An egg lives 12-24 hours in order to be fertilized by sperm. If not, the egg dies, and you’re now “infertile” for the rest of your cycle.

If 17 days after ovulation, you’ve not received your period and your temperature remains high, congratulations: you’re pregnant!

 What Can Charting Do?

Charting can get you in touch with the rhythms and cycles of your incredible body. It can dispel myths about when you can or cannot get pregnant. And it can help you make fertility plans with your partner. Not to mention that it can also help you switch from hormonal birth control to a birth control more in sync with your body. Or it can pinpoint ovulation, and help you get pregnant if you’re trying!

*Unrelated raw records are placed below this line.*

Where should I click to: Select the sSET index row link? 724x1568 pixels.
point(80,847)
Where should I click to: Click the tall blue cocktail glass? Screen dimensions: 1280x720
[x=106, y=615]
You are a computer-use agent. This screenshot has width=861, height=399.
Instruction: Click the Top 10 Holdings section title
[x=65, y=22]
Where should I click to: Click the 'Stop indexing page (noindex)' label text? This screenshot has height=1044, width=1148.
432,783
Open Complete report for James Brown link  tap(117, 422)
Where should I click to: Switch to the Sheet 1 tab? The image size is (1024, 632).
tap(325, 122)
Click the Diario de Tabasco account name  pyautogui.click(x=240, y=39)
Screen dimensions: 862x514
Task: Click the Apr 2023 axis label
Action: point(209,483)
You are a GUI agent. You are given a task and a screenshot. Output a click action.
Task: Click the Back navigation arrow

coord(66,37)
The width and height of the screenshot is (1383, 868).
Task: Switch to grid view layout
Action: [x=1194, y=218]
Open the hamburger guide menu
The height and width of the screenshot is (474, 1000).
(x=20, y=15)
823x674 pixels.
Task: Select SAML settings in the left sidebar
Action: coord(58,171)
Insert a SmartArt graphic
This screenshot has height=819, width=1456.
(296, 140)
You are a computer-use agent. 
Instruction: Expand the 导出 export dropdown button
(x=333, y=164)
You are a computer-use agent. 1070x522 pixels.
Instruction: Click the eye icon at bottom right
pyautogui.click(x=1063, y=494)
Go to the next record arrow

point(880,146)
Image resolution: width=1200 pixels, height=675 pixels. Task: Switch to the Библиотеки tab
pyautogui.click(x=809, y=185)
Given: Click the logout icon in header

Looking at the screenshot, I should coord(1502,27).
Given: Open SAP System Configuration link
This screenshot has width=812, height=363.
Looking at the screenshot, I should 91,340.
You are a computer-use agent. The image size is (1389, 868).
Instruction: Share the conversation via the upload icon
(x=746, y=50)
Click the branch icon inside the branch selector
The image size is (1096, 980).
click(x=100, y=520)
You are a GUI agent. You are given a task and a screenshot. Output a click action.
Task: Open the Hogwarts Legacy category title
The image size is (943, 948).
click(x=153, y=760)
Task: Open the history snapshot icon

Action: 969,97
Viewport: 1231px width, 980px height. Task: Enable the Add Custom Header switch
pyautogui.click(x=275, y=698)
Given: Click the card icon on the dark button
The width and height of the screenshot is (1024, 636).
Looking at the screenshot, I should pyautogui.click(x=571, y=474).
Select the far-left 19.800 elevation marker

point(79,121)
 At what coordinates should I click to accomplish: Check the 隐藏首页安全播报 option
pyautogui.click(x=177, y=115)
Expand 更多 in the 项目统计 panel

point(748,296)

This process can also show us when we’re ovulating later in the month, due to stress or travel, and it can highlight the impact that it has on our health and bodies. In some cases, it helped women discover their own hypothryrodism by noting consistently low body temperatures. Contact your doctor if you have any questions.

Helpful Books

  • Nofziger, Margaret. A Cooperative Method of Natural Birth Control. Summertown,        TN: Book Pub., 1992. Print.
  • Singer, Katie. The Garden of Fertility: A Guide to Charting Your Fertility Signals to          Prevent or Achieve Pregnancy–naturally–and to Gauge Your Reproductive   Health. New York: Avery, 2003. Print.
  • Singer, Katie. Honoring Our Cycles: A Natural Family Planning Workbook. Winona        Lake, IN: New Trends, 2006. Print.
  • The Boston Women’s Health Collective. Our Bodies, Ourselves. New York: Simon &       Schuster, 2011. Print.
  • Weschler, Toni. Taking Charge of Your Fertility: The Definitive Guide to Natural Birth    Control, Pregnancy Achievement, and Reproductive Health. New York, NY:        Collins, 2006. Print.

Many blessings on your journey to body awareness!